Top of AVAILABLE RECORDS

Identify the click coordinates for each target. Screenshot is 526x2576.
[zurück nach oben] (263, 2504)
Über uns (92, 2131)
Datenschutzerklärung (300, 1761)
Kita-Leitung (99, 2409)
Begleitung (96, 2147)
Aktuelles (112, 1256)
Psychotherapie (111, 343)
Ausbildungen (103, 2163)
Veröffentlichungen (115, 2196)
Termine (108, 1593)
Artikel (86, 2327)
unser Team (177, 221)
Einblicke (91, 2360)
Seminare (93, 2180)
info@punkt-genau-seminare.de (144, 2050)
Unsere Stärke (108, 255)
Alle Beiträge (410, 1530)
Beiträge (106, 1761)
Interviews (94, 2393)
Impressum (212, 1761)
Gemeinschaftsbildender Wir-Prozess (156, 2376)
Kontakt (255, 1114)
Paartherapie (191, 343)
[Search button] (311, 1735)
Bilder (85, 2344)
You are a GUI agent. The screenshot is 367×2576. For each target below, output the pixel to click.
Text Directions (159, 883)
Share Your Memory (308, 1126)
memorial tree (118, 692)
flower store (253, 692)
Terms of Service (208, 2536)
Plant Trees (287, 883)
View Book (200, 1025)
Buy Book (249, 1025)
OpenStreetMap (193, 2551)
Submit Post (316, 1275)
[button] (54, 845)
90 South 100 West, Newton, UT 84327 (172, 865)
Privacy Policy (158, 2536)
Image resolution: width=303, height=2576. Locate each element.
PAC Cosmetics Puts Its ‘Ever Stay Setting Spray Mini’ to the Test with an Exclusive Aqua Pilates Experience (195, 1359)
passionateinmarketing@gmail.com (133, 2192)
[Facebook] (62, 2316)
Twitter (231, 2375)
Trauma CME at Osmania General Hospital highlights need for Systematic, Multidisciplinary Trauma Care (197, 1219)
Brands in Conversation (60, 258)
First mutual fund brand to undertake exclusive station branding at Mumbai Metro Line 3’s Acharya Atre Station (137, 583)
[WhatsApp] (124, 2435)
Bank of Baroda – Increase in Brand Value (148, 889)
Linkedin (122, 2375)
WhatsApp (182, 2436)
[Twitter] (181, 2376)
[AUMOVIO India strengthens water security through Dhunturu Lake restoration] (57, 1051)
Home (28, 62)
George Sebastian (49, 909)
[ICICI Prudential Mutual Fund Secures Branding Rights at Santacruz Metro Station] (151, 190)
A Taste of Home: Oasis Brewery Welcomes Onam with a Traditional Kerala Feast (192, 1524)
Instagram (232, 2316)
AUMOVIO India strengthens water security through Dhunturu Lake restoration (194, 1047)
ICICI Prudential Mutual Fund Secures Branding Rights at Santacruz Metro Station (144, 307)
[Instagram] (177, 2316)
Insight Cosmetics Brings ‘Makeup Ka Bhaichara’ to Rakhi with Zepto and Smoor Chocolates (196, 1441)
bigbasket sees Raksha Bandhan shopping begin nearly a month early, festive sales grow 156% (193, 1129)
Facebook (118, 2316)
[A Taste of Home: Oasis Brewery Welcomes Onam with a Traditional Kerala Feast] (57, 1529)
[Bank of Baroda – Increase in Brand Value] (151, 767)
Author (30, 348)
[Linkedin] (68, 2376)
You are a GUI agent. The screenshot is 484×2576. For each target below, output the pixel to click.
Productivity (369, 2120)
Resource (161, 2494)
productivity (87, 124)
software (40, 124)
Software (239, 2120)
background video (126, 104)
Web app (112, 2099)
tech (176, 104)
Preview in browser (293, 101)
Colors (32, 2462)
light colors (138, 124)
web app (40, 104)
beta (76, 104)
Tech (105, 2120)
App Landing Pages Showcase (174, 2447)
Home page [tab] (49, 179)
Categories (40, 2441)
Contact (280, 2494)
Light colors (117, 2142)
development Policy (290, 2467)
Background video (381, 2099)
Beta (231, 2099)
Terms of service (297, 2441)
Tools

Bottom of AVAILABLE RECORDS

Your answer should consist of the lines from the line with "Bank of Baroda – Increase in Brand Value (148, 889)" to the line with "[ICICI Prudential Mutual" above, repeated exactly, both ends included.

Bank of Baroda – Increase in Brand Value (148, 889)
Linkedin (122, 2375)
WhatsApp (182, 2436)
[Twitter] (181, 2376)
[AUMOVIO India strengthens water security through Dhunturu Lake restoration] (57, 1051)
Home (28, 62)
George Sebastian (49, 909)
[ICICI Prudential Mutual Fund Secures Branding Rights at Santacruz Metro Station] (151, 190)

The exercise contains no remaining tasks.